Below is the final result:

student_id	status	course_info
6	Probation	53 Statistics 2019-10-05
13	Probation	58 Statistics 2019-10-05
15	Probation	57 Statistics 2019-10-05
18	Probation	0 History 2019-10-05
20	Probation	40 Chemistry 2019-10-05,54 Statistics 2019-10-05,0 History 2019-10-05
23	Probation	36 Chemistry 2019-10-05,57 Statistics 2019-10-05
1	Withdrawal	0 Chemistry 2019-10-05,0 Mathematics 2019-05-09,14 Statistics 2019-10-05
12	Withdrawal	52 Statistics 2019-10-05,40 Computer Science 2019-05-09,44 Commerce 2019-05-09,47 Mathematics 2019-05-09
21	Withdrawal	0 Chemistry 2019-10-05,35 Computer Science 2019-05-09,48 Statistics 2019-10-05
22	Withdrawal	55 Commerce 2019-05-09,49 Statistics 2019-10-05,41 Chemistry 2019-10-05

Looking at the SQL query above you can easily see how we are storing data in memory and re-using them in subsequent CTEs and the main query thus breaking down the problem into smaller bits until we have enough info to generate/return our final ResultSet. This greatly improves performance as opposed to running through the table several times.

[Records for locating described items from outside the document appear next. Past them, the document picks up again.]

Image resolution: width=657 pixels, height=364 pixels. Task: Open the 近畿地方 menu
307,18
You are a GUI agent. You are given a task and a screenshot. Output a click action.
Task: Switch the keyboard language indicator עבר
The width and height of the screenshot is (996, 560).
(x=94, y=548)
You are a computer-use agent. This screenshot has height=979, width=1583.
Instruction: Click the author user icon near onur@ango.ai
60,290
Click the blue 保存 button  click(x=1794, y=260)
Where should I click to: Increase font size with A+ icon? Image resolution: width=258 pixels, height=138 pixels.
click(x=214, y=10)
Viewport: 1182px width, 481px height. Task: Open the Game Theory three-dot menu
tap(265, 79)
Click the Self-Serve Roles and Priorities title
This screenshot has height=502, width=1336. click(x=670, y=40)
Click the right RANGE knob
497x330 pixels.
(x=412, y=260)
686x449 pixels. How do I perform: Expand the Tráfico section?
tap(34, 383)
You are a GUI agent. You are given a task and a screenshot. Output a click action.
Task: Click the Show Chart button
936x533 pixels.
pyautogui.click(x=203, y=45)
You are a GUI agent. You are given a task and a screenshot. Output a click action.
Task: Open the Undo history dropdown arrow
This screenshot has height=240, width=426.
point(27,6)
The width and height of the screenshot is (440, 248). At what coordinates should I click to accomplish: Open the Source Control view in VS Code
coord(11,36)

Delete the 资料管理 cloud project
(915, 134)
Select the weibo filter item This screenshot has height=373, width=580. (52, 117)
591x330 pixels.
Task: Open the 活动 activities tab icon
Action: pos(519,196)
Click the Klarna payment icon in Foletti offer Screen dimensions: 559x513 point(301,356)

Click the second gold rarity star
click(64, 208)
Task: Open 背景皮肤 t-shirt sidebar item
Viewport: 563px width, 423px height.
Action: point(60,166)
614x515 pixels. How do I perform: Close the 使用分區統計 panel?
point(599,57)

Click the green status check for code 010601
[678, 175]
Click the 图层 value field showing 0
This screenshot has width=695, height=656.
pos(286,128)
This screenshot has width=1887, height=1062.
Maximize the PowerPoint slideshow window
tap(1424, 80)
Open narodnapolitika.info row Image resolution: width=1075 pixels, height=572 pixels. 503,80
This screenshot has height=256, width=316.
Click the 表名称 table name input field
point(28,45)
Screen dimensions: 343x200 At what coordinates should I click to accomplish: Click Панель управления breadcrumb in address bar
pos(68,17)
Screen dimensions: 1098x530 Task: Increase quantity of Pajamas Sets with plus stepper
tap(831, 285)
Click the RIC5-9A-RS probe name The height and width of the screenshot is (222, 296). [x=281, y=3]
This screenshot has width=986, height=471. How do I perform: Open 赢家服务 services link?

The query is also quite readable as we are naming parts of the query while using the CTE names.

I would like to make one last attempt to show you how readable CTEs are by showing you the nested subquery equivalent( Brace yourself, comrades!⛈⚡️🎇):



SELECT r.student_id,  id_status.status, STRING_AGG(
        CONCAT(r.score, ' ',r.course, ' ',  r.course_end_date), ','
    ) as course_info

FROM results AS r
JOIN (
    SELECT 
        DISTINCT COALESCE(w.student_id, p.student_id) AS student_id,
    CASE 
        WHEN w.student_id IS NOT NULL THEN 'Withdrawal'
        WHEN p.student_id IS NOT NULL THEN 'Probation'
    END AS status   FROM (
        SELECT s1.student_id
        FROM (
            SELECT student_id, course_end_date,score FROM results
            WHERE  
                score < 60 AND 
                course_end_date BETWEEN '2019-05-01'  AND '2019-07-30' 
        ) as s1
        JOIN (
            SELECT student_id, course_end_date,score FROM results
            WHERE  
                score < 60 AND 
                course_end_date BETWEEN '2019-08-01' AND '2019-10-30'
        ) AS s2
            ON s1.student_id = s2.student_id

    ) as w
    FULL JOIN (
        SELECT student_id
        FROM (
            SELECT student_id, course_end_date,score FROM results
            WHERE  
                score < 60 AND 
                course_end_date BETWEEN '2019-08-01' AND '2019-10-30' 
        ) AS lt_60_in_semester_1
        WHERE student_id NOT IN
        (
            SELECT student_id 
            FROM (
                SELECT s1.student_id
                FROM (
                    SELECT student_id, course_end_date,score FROM results
                    WHERE  
                        score < 60 AND 
                        course_end_date BETWEEN '2019-05-01'  AND '2019-07-30' 
                ) as s1
                JOIN (
                    SELECT student_id, course_end_date,score FROM results
                    WHERE  
                        score < 60 AND 
                        course_end_date BETWEEN '2019-08-01' AND '2019-10-30' 
                ) AS s2
                    ON s1.student_id = s2.student_id
            ) AS  withdrawal
        )

     )as p
        ON p.student_id = w.student_id 
    ORDER BY status
) AS id_status
    ON r.student_id = id_status.student_id
WHERE
    r.score < 60 AND
    r.course_end_date BETWEEN '2019-05-01' AND '2019-10-30' 
GROUP BY r.student_id, id_status.status
ORDER BY id_status.status ;

I believe you now get the point! 😉

Conclusion

In this blogpost:

we have looked at CTEs what they are and how they work
we have seen that CTEs are more readable than nested subqueries
we have also seen that CTEs can improve performance.
finally, that CTEs can be used to efficiently answer complex questions

I would like to conclude guys by urging you to look at the query that used CTEs to answer the question in the Complex Question section. How would you make it more efficient?